SIP data reveals complexity of biogeochemical transformations during subsurface remediation
Sources: Susan Hubbard & Dan Hawkes
Recent analysis and interpretation of field-scale SIP data are beginning to reveal the complexity of biogeochemical transformations that occur during remediation in heterogeneous subsurface environments. ESD’s Michael Commer and his geophysics imaging team (Commer et al. 2011) have developed a three-dimensional SIP inversion algorithm based on the nonlinear-conjugate gradient method and finite-difference (FD) forward modeling. The hierarchical parallel architecture of the algorithm, in addition to optimal FD mesh design, allows for an economic use of today’s massively parallel computing capabilities to process large SIP data sets. The developed methodology was applied to surface SIP datasets collected over time during a uranium biostimulation experiment conducted at the Rifle, Colorado, Integrated Field-Scale Research Challenge (IFRC) site (Figure 2). Following closely on this research, Flores-Orozco and his team (in press, JGR, 2011) demonstrated the use of the Rifle, Colorado, time-lapse SIP datasets to infer biogeochemical changes accompanying stimulation of indigenous aquifer microorganisms during and after a prolonged period (100+ days) of acetate injection. The imaging results revealed spatiotemporal changes in the electrical phase, which correlated with increases in Fe(II) and precipitation of metal sulfides (e.g., FeS) shortly after the iterative stimulation of iron- and sulfate-reducing bacteria (Figure 3). The largest electrical-phase anomalies were observed hundreds of days after halting acetate injection, in conjunction with accumulation of Fe(II) in the presence of residual FeS minerals. Such findings reflect the preservation of geochemically reduced conditions within the aquifer—a pre-requisite for the prolonged stability of immobilized uranium following biostimulation activities—and indicate the potential for using time-lapse SIP datasets to provide detailed information about spatiotemporal biogeochemical changes, information that can be used to assess remediation efficacy.
Figure 2: 3D inversion of surface spectral induced polarization (Commer et al., 2011), which was applied to time-lapse data collected before, during, and after a bioremediation experiment performed at the uranium-contaminated Rifle, CO IFRC site.
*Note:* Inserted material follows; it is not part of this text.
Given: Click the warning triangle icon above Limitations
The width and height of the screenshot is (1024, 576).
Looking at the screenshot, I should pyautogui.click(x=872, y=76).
Figure 3: Schematic representation of the polarization mechanisms that are interpreted to govern the observed phase response during the two years of bioremediation monitoring using surface spectral- induced-polarization data (Figure 2) collected at the Rifle, CO IFRC site. The solid black structures represent metallic minerals (such as FeS), the gray bodies represent other polarizable minerals (such as calcites and clays) and the solid circles represent electroactive ions (such as FeII) present in groundwater. Here, three possible scenarios are considered: (a) Electrode polarization as the dominating polarization process, taking place on the surface of precipitated metallic minerals and characterized by high polarization values if a critical concentration (represented by the dashed line) of electroactive ions is present in the groundwater. A modest electrical phase response will be associated with membrane polarization when (b) metallic minerals have been precipitated but concentration of electroactive ions are lower than the critical concentration (i.e., periods of dominating sulfate reduction in our experiments); and (c) in the presence of a negligible amount of metallic minerals.